Pour Jamal Khashoggi, le roi Salmane serait « un leader tribal démodé ». L’itinéraire poursuivi à travers le sérail, l’islamisme, le journalisme, puis l’exil aux Etats-Unis, habilitent l’assassiné au Consulat de son pays, en Turquie, à énoncer des propos non dénués de pertinence au plan de l’investigation pratique et de l’interprétation théorique.
L’évocation du tribalisme va comme un gant à la transition du pays chamelier au royaume pétrolier. L’histoire de l’Arabie demeure indissociable des Saoud et Khashoggi établit une homologie, par filiation généalogique, entre l’autoritarisme de Salmane et celle de son grand-père. Certes, l’actuelle jeunesse de l’Arabie saoudite, branchée sur le monde extérieur par les médias, les voyages et les études, commence à prendre ses distances eu égard aux catégories de pensée léguées par l’ancienne société. Mais les codifications ancestrales, au look patriarcal, continuent à régir et à informer les dispositions subjectives des aînés. Pour eux, sanctionner, à l’ancienne, le critique de l’intouchable gardien des lieux saints va de soi. Toutefois, le terme « démodé » appliqué par Khashoggi à Salmane paraît inapproprié. Car, c’est à travers une grille de lecture exogène eu égard au monde social endogène que juge le journaliste initié, soir et matin, aux critères européo-américains. Pour une part des Saoudiens, le roi n’est pas démodé, bien au contraire, il est standardisé.

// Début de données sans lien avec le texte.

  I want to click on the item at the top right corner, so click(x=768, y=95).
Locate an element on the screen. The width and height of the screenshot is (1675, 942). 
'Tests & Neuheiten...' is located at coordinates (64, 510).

Dans cette même orientation, Ghannouchi traite ses adversaires bourguibiens de « parti de la France ». Pareille observation outrepasse le cas saoudien et a partie liée avec la plupart des pays jadis colonisés.
Ainsi, aujourd’hui, la Tunisie aussi tangue entre les partisans de l’Etat civil, d’inspiration occidentale, et les apôtres de l’optique charaïque.
Cependant, la transition de l’ancienne société à la modernité arbore des airs et des manières différents suivant les nations, même si toutes fleurent un plus petit commun dénominateur.
En l’an 1972, l’économiste algérien Abdellatif Benachnou illustre cette homologie structurelle dans un écrit titré « L’accumulation primitive inachevée ». A l’instant même où il étudiait ce processus en Algérie, des anthropologues marocains, tel Paul Pascan, l’analysaient au Maroc, et divers chercheurs tunisiens l’observaient en Tunisie. La préoccupation commune incita Benachnou à citer ses collègues d’autres pays et à la page 49 de son texte, ci-dessus mentionné, il écrit : « On aboutirait à un mécanisme analogue à celui décrit par Servolin à propos des rapports entre la paysannerie parcellaire et le capitalisme développé. Voir aussi, l’étude de Khalil Zamiti, déjà citée ».
Pareille mention ne laisse pas tout à fait indifférent. A la manière de son grand-père, Salmane appartient à la génération où régnait l’indistinction de la politique et de la religion. Avec le gardien des lieux saints et, par ce biais quelque peu sacralisé, on ne badine pas sans risquer je ne sais quoi. Dès lors, le souverain terrible pense n’avoir besoin d’aucun fusible même si Qahtani écrivit, l’an dernier : « Je ne fais rien de mon propre chef, sans des ordres. Je suis l’empolyé et l’exécuteur de mon roi et de mon prince héritier ». Hélas pour notre ami Salmane, les sociétés deviennent de plus en plus interdépendantes, affirmait, déjà, Marx, et la dynamique externe observe, maintenant, la dynamique interne.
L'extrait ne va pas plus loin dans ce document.